His challenge was to bring "the history and the literature of the Holocaust alive through theater," he says.
Brinda's Butterfly Project is a joint production of "I Never Saw Another Butterfly" and its sequel, "The Terezin Promise." Together, they tell the history of Raja Englanderova, a teenager living in the internment camp of Terezin near Prague during the Nazi regime.
Raja, one of the few children who survived Terezin, saved the drawings and poems of children who were less fortunate, preserving firsthand documentation.
"It is a little-known story that needs to be told," says Brinda.
Terezin was not a death-camp like Auschwitz but a Jewish ghetto set up by the Nazis. Masses of people, cramped into restricted space, suffered from hunger, exhaustion and illness.
But from the outside, Terezin looked like a paradise for artists, an inspiring little village where the elite were pampered with baked goods and sweets. At least that's what the Red Cross thought on its two visits to the camp, when it was presented as an ideal living space. The illusion was kept up by sending ill-looking inmates directly to Auschwitz to make the camp seem less crowded.

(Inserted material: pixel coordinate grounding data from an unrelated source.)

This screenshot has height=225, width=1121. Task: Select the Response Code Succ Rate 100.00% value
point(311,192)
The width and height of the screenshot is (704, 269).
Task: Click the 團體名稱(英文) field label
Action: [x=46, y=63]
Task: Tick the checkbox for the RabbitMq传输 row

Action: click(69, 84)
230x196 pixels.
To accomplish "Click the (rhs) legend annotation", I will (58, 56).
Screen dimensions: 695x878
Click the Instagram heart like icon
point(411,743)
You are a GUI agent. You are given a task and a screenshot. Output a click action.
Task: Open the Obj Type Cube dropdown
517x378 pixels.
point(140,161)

"Auschwitz was the kingdom of death. Terezin was the kingdom of deceit," says Brinda, quoting the original book, "I Never Saw Another Butterfly" by Hana Volavkova.
Apart from the terrible realities of the camp, adolescents in Terezin had to deal with peer pressure and other teen troubles in much the same way that kids do today. By humanizing the characters and having the children played by actors exactly their age, Brinda tries to "make [the history] relevant to kids today." The play is aimed at everyone from sixth-graders to adults.

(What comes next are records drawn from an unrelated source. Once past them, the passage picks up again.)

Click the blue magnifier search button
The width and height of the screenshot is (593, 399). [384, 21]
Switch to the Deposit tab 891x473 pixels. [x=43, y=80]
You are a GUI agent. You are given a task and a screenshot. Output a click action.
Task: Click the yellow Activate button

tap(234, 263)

"It is a play of liberation, of hope, of survival -- but also a play of honesty," he says.
A post-show discussion on March 19, "Using the Arts to Teach the Holocaust," will be held with Holocaust survivors, representatives of the Holocaust Memorial Museum in Washington and Linda F. Hurwitz, former director of the Holocaust Center of Pittsburgh.
Among other educational activities, Prime Stage is organizing workshops with Pittsburgh sixth-graders taught by Rebecca Covert about how to express positive memories through collages, just as the children in Terezin did to help them survive.
The pictures and poems of the children in Terezin are proof of their lives, humanity and feelings. In their art, their sufferings, fears and hopes live on.
"We are bringing to life the dreams of these children, the dreams they once had," says Brinda.
With Brecht against the Holocaust
The Jewish Theatre's production of Horovitz's "Lebensraum," which Rest says could be called a "thought experiment," takes a different approach to the legacy of the Holocaust.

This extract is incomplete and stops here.